Zielgruppe sind laut Tüchler primär Privatanleger, die sich abseits von „typischen Hype-Aktien einen schnellen, datenbasierten Überblick verschaffen wollen“. Ergänzend bietet die Plattform einen „Stockchecker“ mit über 40 Kennzahlen sowie Dashboards für technische Analysen.

Zwischen Gratis-Basisversion und Pro-Features

Seit Jahresbeginn ist Shark Finance Tüchlers Hauptprojekt. Das Startup wurde im vergangenen Oktober gegründet, vor wenigen Wochen folgte der offizielle Launch der Vollversion.

Um die Einstiegshürden niedrig zu halten, existiert neben der Pro-Version für 19,90 Euro pro Monat auch eine kostenlose Basisversion.

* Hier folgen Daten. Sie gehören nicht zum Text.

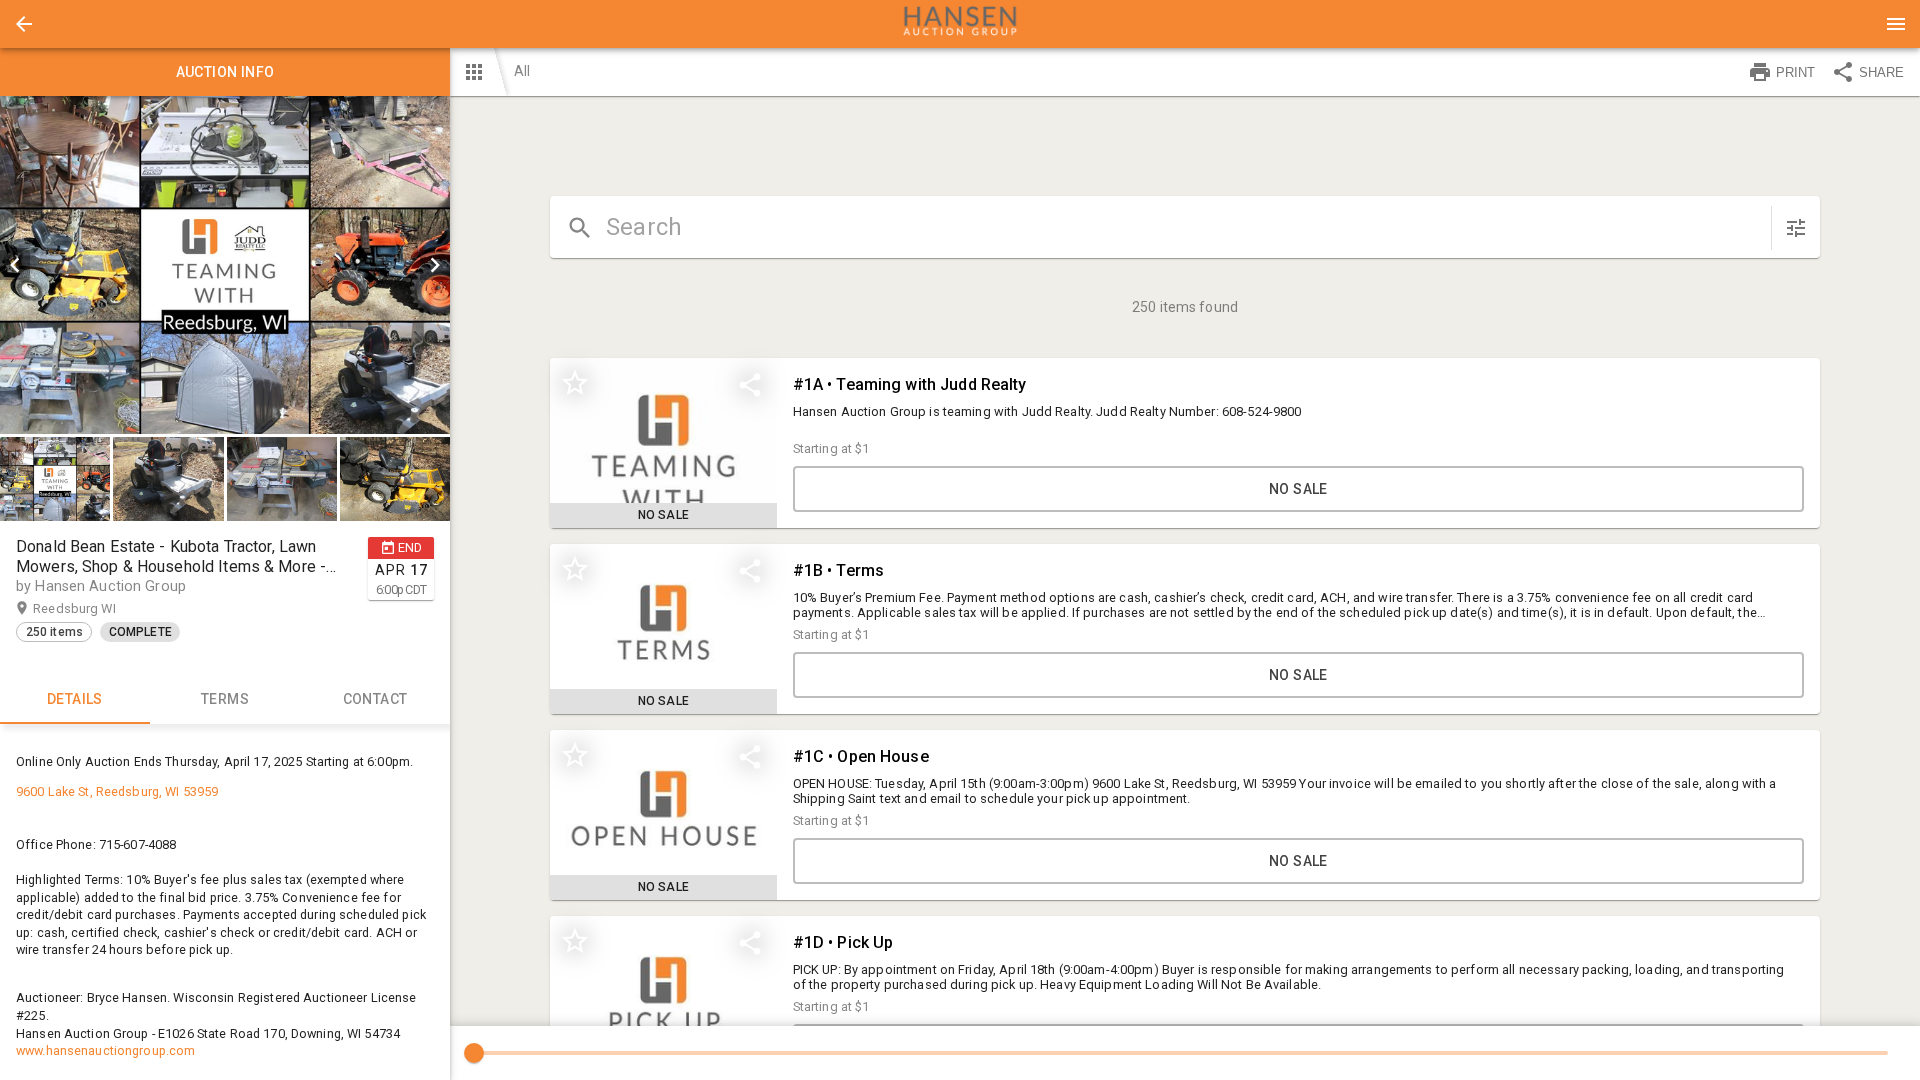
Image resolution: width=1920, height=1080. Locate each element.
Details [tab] (75, 699)
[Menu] (1896, 24)
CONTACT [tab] (375, 699)
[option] (225, 265)
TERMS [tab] (225, 699)
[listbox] (225, 265)
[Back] (24, 24)
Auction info (225, 72)
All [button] (522, 71)
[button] (24, 24)
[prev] (15, 265)
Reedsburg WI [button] (93, 608)
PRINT (1795, 72)
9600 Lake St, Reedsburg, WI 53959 (117, 790)
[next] (435, 265)
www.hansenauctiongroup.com (105, 1050)
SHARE (1881, 72)
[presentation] (960, 24)
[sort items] (1796, 228)
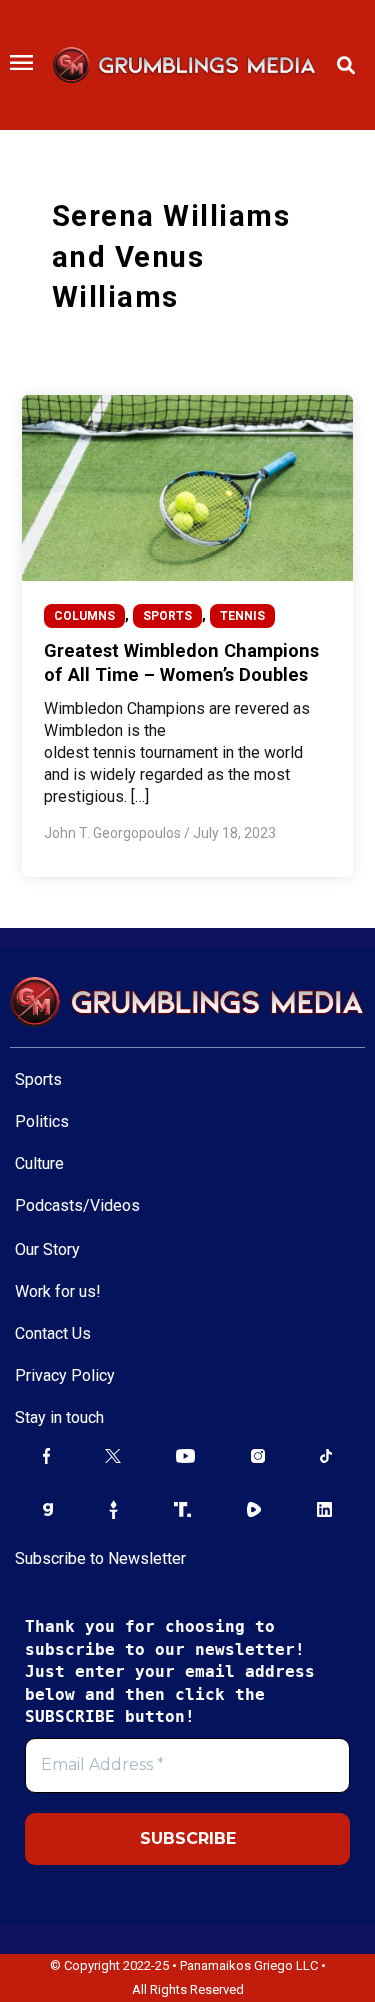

Diese umfasst Daten zu allen S&P-500-Aktien inklusive Shark Score, wobei die Gesamtmarktdaten hier um eine Woche verzögert ausgespielt werden. In der kostenpflichtigen Version werden Scores für alle Unternehmen ab einer Marktkapitalisierung von einer Milliarde US-Dollar berechnet, wobei die Preisdaten während der Börsenöffnungszeiten live verfügbar sind.

Mit diesem Setup will der junge Solo-Founder nun skalieren und zeigen, dass professionelle Analyse-Tools auch für Privatanleger erschwinglich sein können.